* _WHAT TO PRODUCE_:
Pull out of the data below the stretch of lines bounded by the one containing "This screenshot has height=608, width=900." and the one containing "750x390 pixels.", both bounds included, unchanged.

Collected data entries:
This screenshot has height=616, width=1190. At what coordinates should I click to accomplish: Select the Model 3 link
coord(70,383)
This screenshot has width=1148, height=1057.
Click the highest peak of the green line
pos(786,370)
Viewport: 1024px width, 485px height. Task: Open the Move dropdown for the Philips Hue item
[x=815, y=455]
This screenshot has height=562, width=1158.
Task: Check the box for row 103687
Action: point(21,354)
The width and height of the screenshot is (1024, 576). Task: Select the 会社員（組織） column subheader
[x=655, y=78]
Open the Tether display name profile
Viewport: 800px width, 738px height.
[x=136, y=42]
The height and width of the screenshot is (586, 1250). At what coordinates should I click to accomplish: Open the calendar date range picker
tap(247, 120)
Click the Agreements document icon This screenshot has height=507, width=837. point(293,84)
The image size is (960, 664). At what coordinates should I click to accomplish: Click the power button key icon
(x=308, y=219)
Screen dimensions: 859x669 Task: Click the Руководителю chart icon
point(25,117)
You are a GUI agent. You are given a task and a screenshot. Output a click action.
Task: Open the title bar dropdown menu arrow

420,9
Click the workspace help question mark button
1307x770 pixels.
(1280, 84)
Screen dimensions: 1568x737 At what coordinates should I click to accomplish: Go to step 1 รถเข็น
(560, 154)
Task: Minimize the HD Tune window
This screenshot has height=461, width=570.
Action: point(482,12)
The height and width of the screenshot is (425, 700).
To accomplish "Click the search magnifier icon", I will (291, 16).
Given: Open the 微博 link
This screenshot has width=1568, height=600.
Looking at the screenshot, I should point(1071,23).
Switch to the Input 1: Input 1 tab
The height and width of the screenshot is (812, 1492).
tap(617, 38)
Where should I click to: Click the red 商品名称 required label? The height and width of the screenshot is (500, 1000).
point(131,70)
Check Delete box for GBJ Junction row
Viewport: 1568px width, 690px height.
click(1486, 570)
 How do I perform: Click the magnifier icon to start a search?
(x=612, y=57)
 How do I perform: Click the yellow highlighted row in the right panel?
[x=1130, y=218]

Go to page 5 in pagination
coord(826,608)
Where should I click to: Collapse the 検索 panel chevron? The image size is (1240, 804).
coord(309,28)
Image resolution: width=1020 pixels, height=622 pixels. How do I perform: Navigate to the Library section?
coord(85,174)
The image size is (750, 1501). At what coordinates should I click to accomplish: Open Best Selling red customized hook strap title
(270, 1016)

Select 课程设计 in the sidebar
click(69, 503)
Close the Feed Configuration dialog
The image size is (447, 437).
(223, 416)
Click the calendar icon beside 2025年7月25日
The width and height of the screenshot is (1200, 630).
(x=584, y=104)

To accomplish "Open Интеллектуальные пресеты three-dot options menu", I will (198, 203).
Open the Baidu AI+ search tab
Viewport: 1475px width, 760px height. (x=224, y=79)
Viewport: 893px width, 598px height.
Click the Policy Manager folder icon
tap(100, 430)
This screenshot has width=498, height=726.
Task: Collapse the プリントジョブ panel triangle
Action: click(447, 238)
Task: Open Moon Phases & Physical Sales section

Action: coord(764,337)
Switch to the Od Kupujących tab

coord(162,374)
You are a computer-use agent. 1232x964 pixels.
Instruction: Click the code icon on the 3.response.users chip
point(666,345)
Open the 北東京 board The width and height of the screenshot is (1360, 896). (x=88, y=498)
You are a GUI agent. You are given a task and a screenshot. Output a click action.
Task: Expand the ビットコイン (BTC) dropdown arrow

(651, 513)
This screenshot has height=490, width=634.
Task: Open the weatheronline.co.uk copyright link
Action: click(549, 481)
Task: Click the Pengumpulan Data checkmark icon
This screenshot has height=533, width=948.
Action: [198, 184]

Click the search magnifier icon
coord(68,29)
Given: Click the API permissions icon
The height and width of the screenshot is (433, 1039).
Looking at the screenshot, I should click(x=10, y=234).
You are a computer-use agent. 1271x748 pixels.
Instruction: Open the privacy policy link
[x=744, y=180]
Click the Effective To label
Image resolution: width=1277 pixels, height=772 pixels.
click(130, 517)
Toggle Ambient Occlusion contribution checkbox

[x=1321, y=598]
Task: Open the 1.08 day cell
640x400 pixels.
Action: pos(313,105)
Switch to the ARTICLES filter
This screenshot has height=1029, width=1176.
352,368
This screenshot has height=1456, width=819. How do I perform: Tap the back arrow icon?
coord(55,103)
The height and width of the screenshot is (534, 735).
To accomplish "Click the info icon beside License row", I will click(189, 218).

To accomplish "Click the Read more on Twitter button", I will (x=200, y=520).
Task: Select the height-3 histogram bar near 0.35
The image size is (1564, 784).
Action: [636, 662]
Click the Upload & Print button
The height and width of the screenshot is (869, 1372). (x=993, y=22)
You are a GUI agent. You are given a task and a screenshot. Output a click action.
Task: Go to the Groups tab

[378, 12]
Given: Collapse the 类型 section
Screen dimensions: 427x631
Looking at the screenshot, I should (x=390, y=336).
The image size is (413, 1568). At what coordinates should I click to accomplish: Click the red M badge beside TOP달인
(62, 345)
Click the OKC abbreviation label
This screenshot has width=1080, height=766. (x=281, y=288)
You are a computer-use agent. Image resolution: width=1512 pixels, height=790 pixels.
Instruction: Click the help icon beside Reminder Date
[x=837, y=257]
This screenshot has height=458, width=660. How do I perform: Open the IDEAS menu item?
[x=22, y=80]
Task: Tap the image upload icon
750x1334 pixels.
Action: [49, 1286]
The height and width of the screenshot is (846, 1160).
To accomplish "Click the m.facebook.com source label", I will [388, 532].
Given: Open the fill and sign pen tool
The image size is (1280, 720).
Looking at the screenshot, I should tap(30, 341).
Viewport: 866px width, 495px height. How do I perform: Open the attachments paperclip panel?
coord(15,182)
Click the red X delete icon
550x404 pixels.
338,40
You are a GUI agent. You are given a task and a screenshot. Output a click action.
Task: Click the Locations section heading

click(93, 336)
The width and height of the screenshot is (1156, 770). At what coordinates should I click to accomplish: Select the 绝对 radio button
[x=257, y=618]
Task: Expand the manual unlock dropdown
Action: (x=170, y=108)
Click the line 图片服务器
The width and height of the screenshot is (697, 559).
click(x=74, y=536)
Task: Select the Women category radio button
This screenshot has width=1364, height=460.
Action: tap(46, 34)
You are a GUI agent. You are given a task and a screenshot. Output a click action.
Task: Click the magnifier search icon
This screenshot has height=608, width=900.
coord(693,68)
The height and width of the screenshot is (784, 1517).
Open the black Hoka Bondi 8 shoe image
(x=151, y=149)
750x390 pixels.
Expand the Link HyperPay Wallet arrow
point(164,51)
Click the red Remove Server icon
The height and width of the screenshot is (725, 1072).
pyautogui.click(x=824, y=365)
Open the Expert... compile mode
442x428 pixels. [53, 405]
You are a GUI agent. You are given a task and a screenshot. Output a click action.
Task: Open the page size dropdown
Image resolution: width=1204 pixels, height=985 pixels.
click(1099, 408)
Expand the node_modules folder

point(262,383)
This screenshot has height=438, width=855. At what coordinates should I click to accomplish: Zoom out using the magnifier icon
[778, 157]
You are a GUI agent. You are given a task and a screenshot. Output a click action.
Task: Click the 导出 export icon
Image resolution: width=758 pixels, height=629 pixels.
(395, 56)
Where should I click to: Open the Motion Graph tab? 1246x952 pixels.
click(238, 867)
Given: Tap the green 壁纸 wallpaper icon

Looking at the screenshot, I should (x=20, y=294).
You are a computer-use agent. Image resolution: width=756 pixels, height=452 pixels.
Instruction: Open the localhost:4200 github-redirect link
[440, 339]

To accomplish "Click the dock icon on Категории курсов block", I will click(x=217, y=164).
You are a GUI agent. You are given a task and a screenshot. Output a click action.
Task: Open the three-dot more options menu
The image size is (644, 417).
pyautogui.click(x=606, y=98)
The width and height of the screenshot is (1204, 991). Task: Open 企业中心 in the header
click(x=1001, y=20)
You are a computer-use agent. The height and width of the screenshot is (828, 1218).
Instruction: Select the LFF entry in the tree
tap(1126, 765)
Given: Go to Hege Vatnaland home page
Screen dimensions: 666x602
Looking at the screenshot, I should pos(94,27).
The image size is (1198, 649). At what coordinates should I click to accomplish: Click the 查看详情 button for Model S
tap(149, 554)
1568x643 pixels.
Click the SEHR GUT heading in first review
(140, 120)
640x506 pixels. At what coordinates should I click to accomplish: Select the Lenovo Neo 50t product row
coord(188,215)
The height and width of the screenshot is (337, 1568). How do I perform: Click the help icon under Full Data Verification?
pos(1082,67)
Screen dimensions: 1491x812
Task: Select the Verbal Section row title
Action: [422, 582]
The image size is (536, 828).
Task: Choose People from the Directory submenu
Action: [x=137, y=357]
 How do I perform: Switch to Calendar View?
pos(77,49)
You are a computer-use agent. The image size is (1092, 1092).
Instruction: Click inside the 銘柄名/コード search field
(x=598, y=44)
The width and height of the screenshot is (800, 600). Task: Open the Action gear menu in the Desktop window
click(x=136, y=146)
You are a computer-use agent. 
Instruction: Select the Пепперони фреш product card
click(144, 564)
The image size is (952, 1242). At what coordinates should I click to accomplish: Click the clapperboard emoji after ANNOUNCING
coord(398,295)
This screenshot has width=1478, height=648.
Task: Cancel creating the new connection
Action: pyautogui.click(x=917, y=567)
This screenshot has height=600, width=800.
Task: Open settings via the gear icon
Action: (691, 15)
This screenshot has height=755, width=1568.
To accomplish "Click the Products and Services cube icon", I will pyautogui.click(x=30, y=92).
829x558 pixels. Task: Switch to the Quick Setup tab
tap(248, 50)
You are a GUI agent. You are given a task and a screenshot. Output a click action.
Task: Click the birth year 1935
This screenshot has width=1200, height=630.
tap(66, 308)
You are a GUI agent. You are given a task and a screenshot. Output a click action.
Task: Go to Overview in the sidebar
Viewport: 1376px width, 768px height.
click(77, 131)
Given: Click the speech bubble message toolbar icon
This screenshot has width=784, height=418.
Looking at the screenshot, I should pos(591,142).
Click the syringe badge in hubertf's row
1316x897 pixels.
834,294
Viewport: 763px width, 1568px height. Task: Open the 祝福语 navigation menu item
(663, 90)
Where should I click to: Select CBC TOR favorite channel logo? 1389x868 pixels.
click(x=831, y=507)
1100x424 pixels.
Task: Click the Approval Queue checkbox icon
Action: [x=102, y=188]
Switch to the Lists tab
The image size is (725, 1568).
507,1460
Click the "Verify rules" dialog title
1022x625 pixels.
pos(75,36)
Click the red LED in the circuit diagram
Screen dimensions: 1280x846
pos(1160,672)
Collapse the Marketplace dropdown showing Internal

* _RESPONSE TO THIS EXERCISE_:
This screenshot has height=608, width=900.
coord(693,68)
The height and width of the screenshot is (784, 1517).
Open the black Hoka Bondi 8 shoe image
(x=151, y=149)
750x390 pixels.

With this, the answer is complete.